The checker uses a use-driven approach: only parameters that appear in a block position acquire row variables. Parameters used arithmetically (x + y) stay any, avoiding spurious warnings.

Functions

Arrow -> is right-associative. Multi-argument functions are curried:

# a -> b -> c  means  a -> (b -> c)
` { type: "a -> b -> a" }
const(k, _): k

Unions

| expresses "either type". Useful for overloaded functions:

` { type: "number -> number | string -> string" }
to-upper-or-double: ...

Overloaded operators use union types:

+   : number -> number -> number | [a] -> [a] -> [a] | array -> array -> array
<   : number -> number -> bool | string -> string -> bool | symbol -> symbol -> bool

Recursive types

A recursive alias is an alias whose definition refers back to itself. The type checker resolves it to an equirecursive μ-type automatically — no special syntax is needed. Define recursive aliases with the types: metadata key:

{ types: { Json: "number | string | bool | null | [Json] | Dict(Json)" } }

` { type: "Json → string" }
describe: str.from

Json unfolds to number | string | bool | null | [Json] | Dict(Json), and any value whose type is a subtype of any variant passes without warning. The type always displays as its alias name (Json) — never as the (infinite) unfolded form.
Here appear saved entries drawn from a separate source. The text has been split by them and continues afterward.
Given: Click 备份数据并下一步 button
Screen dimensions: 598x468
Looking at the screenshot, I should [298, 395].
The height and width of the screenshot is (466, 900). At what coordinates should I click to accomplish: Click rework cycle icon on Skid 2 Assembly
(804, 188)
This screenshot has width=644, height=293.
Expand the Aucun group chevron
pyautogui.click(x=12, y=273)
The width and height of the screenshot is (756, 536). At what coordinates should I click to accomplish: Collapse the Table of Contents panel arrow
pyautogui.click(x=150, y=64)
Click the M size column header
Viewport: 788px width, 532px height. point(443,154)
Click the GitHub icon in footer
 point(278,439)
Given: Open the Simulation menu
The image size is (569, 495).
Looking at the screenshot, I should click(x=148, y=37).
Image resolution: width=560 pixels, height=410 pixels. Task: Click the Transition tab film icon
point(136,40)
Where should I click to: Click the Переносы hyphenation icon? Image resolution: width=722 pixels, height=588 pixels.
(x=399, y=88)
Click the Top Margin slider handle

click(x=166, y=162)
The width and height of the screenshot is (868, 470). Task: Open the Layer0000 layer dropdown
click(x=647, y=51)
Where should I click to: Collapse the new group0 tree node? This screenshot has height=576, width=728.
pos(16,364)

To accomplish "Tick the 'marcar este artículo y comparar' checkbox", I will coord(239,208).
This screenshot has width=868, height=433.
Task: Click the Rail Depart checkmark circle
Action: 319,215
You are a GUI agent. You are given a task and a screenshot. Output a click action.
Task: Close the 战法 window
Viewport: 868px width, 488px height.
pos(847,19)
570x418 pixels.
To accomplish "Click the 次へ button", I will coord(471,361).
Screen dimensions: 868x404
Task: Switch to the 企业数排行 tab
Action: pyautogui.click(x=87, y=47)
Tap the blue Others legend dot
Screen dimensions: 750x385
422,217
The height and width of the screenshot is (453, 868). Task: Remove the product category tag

Unit metadata (the bare block at the top of a file, no `) is the natural place for type aliases shared across a whole file. Declaration metadata (with `) can also carry a types: block to scope aliases to a single binding:

` { types: { Tree: "{{value: number, children: [Tree]}}" } }
root: { value: 1, children: [] }

Mutual recursion — aliases that reference each other are handled: the first alias expanded in an annotation becomes the outer μ binder.

Type variables

Lowercase identifiers are type variables, universally quantified at the declaration level:

` { type: "(a -> b) -> [a] -> [b]" }
map: ...

At call sites, type variables are instantiated from the argument types. map(str.of, [1, 2]) instantiates a = number, b = string, giving result type [string].

Higher-kinded type variables

Type variables can range over type constructors (types that take arguments), not just ordinary types. A kind describes the arity of a type constructor:

• * — an ordinary type (e.g. number, [string])
• * -> * — a unary type constructor (e.g. List, IO)
• * -> * -> * — a binary type constructor (e.g. Lens, Dict)

Declare a constructor variable with a kind annotation using :::

` { type: "forall (m :: * -> *) a. m a -> m a" }
hk-id: ...

Without a kind annotation, type variables default to kind * (ordinary types). The forall keyword makes quantification explicit and allows kind annotations. Implicit quantification (writing a directly in the type string) still works for kind-* variables.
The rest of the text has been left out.